A Brief Note on Immigration and American Science

There’s an article out today from John Maraganore (CEO of Alnylam, immediate past chair of the BIO industry group) and his successor at BIO, Jeremy Levin (CEO of Ovid Therapeutics). They’re making the point that the current administration’s restrictions on legal immigration (real, attempted, and threatened) are a direct threat to the biopharma industry.

And they’re right. The process can be abused, and it has been. But those problems shouldn’t overshadow the much bigger point that the United States has long been a place where the world’s scientific talent has come to study, to work, to discover, and to live. This has been a huge factor in the country’s rise to its leading role in science and technology, and it’s important to remember that there is no law of nature that says that the United States always has to have that role. There was a time when the US was something of a backwater – the really exciting work was all in Germany, France, England, and other places.

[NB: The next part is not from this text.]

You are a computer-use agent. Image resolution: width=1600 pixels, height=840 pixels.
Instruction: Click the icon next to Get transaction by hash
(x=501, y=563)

If we really put our minds to it, we can become a backwater again. There are many, many other countries in the world that recognize the importance of both basic and applied research and would like to attract talented, hard-working people to their own efforts. These folks don’t have to come to the United States – they can go somewhere else. If we keep yanking the welcome mat away, that’s just what they’ll do. Who would blame them?

The US still has world-leading research, both in its universities and in its companies. But the universities can go downhill, and the companies can choose to do their work somewhere else. Decline can be a choice, and I think that taking a nativist approach is definitely one way that you can choose it. Anyone who is fine with shutting off immigration because they take an attitude of “American research in American labs done by Americans” needs to think through what we mean by “American”. This is a place, but it’s more than a place: it’s an idea. My neighbors include a family from India and a family from China, but they are Americans to me. Their children went to school with mine. I’m glad that they’re here.

My coworkers over my research career have come from more countries than I can count, and many of them have become American citizens and raised families here as well. To adapt a phrase, they are helping make this country great. That’s how we got whatever greatness we have, and anyone who thinks we can keep it by slamming the door is deeply mistaken.  That will cut off the flow of new talent that has been coming here from all over the planet, and it will help to drive away some of the people that have already come here but start to regret that choice. As a patriotic American myself, I think that would be a tragedy, and an idiotic one because it was unnecessary and all of our own making.